この記事では、パピーミルの繁殖犬として使われてきた犬に見られやすい傾向を整理します。
繁殖犬(パピーミル)という背景
繁殖犬は、
- 長い未避妊・未去勢状態
- 繰り返しの出産や交配
- 衛生管理や医療介入の質のばらつき
- 長期間のケージ内での生活
といった特徴を持つことが多くあります。
この「背景」が、身体コンディションやいくつかの疾患リスクに影響します。
生殖器に関連する疾患

● 子宮蓄膿症(メス)
未避妊でヒートを繰り返した犬に起こる感染症で、
繁殖犬もその条件に当てはまるため注意が必要です。
- 発症率:10歳までに約20%前後
- 症状:元気消失、食欲低下、陰部からの分泌物 など
※発症は引退後に見つかることも多い
● 乳腺腫瘍(メス)
ホルモンの影響を強く受ける腫瘍です。
- 発生率:約13%
- 約半数が悪性
避妊のタイミングが遅れるほどリスクが上がるため、
未避妊期間が長い犬では注意が必要です。
● 前立腺疾患(オス)
未去勢のオスでよく見られます。
- 良性前立腺肥大(加齢で高頻度)
- 前立腺炎
症状は軽く見えがちですが、
血尿や排便障害の原因になることがあります。
環境・管理に関連するリスク
● 感染症・寄生虫

- 回虫、ジアルジアなどの寄生虫感染
- 衛生環境による影響
● 遺伝的リスク
- 近親交配による疾患リスク上昇
- 心臓・関節・神経系疾患など
いわゆる「近交弱勢」により、
免疫や体質に影響が出ることもあります。
身体コンディションに関する問題
長期間ケージ内で生活していた場合、運動量が制限されるため筋肉量が乏しく、歩行が不安定な個体が見られることがあります。
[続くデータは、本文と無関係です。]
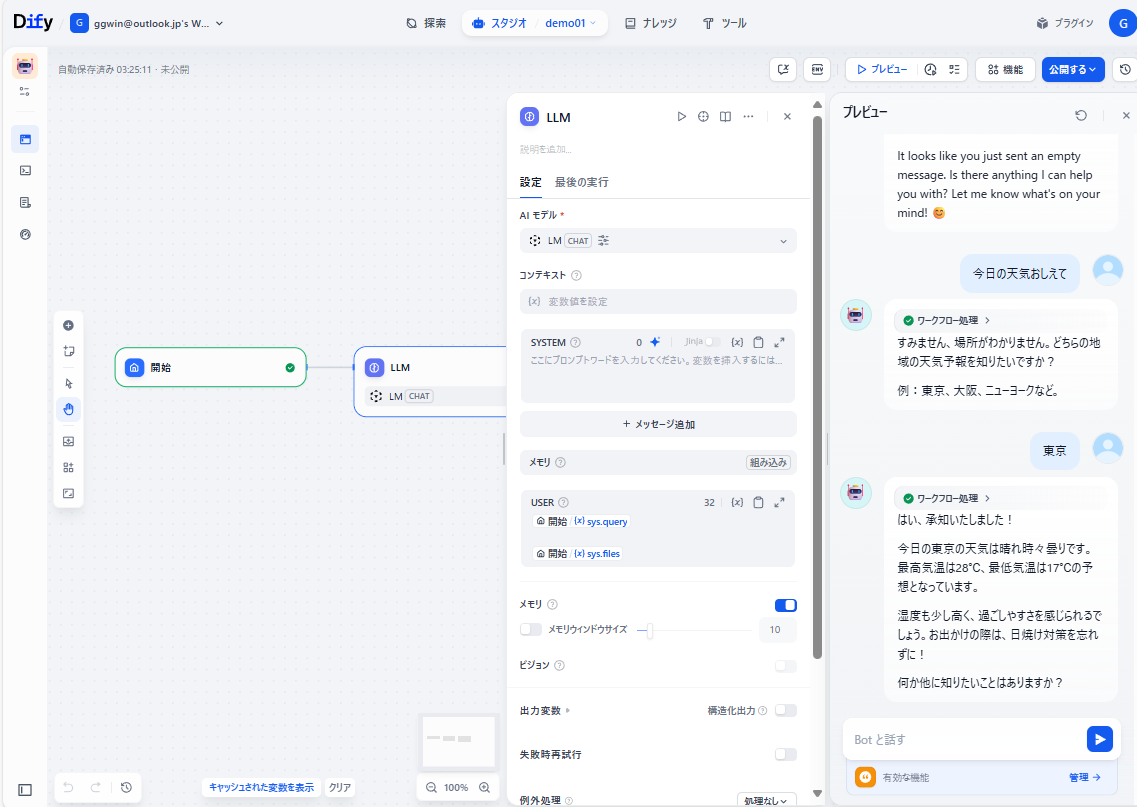This screenshot has height=807, width=1137.
Task: Open the 公開する publish dropdown
Action: pos(1072,70)
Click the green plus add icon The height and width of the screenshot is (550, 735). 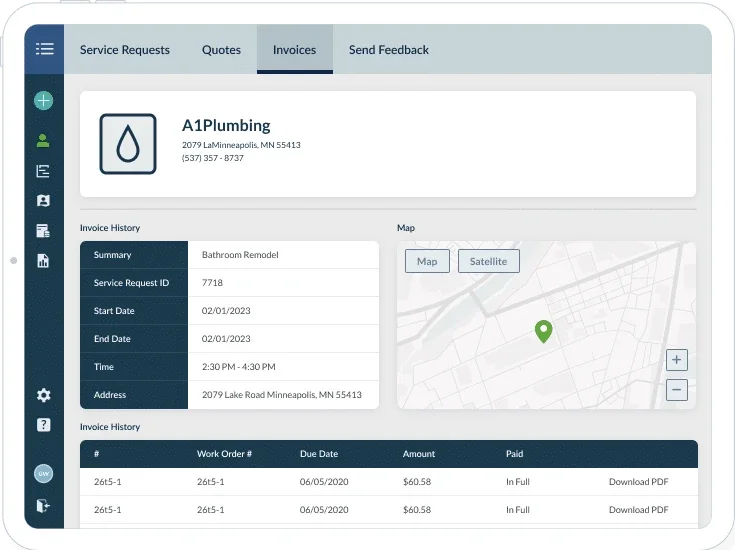[x=44, y=100]
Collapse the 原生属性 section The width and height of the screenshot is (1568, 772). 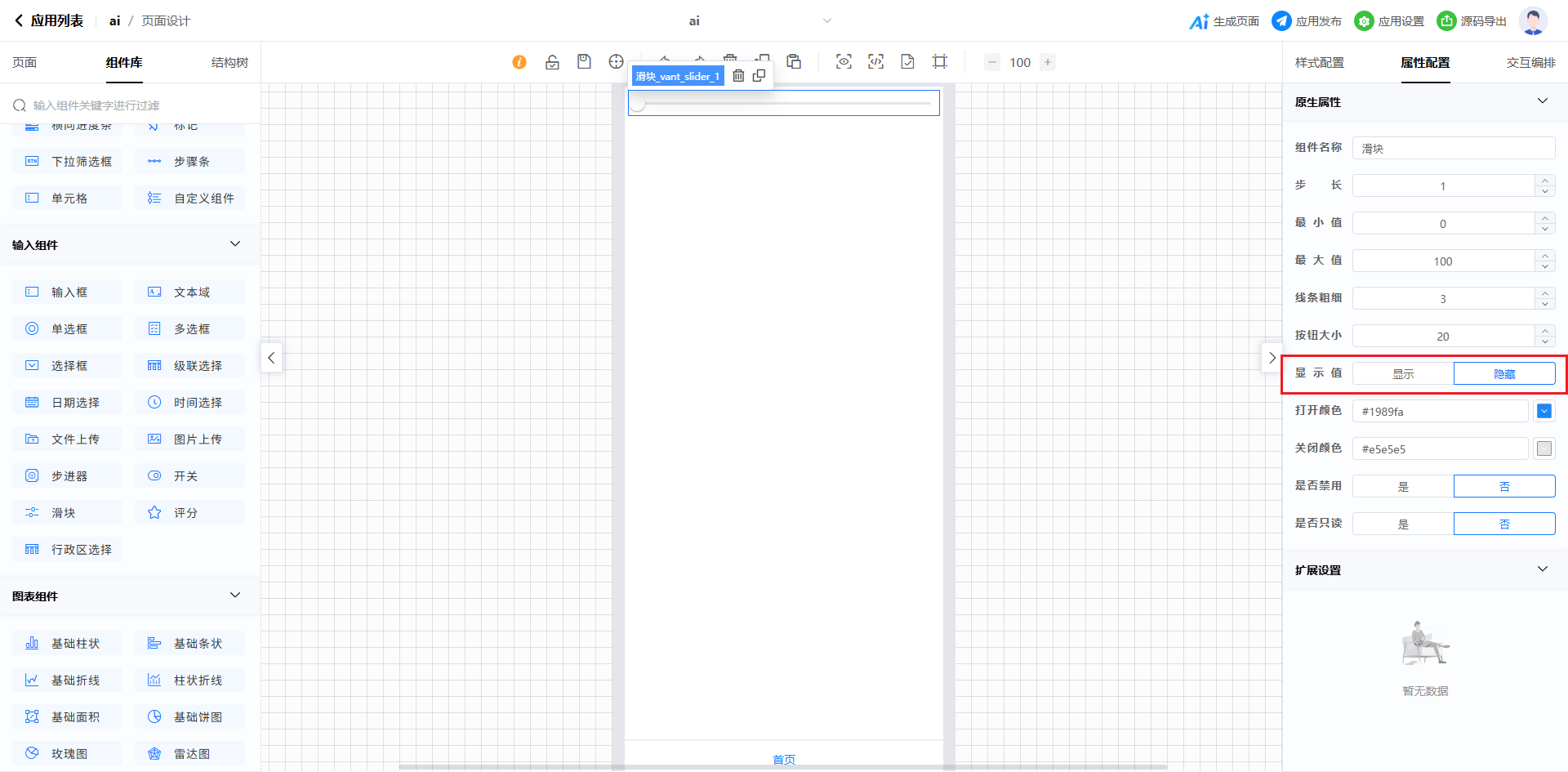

後肢のふらつきや、段差・階段を避けるといった行動として現れることもあります。
歯科ケアが十分に行われていないケースも多く、歯石の蓄積に加え、金網やケージを噛み続けていた影響による歯の摩耗や損傷が見られることがあります。これらは慢性的な炎症や痛みの原因となります。
また、被毛管理の不足により毛玉の形成や皮膚炎が起こりやすく、ノミやダニなどの寄生虫感染を伴っているケースもあります。

迎える前後に大切なこと
- 初期検査(血液検査+画像検査)をしっかり行う
- 避妊・去勢の検討
- 「今症状がない=問題ない」とは限らないと理解する
まとめ

繁殖犬に見られるこれらの健康リスクは、特別な体質によるものではなく、これまでの飼育環境や管理の積み重ねによって生じています。
多くの場合、症状は「引退後」や「環境が変わった後」に表面化します。見た目に問題がなくても、すでにリスクを抱えている可能性があるという前提で向き合うことが重要です。
一方で、これらの多くは早期の検査と適切な医療介入によって把握・コントロールが可能です。背景を理解したうえで必要なケアを行うことで、その後の生活の質は大きく変わります。
繁殖犬に限らず、保護犬はそれぞれ異なる背景を持っています。重要なのは、「どの分類か」ではなく、その子がどのような環境を経験してきたかを前提に、必要なケアを選択していくことです。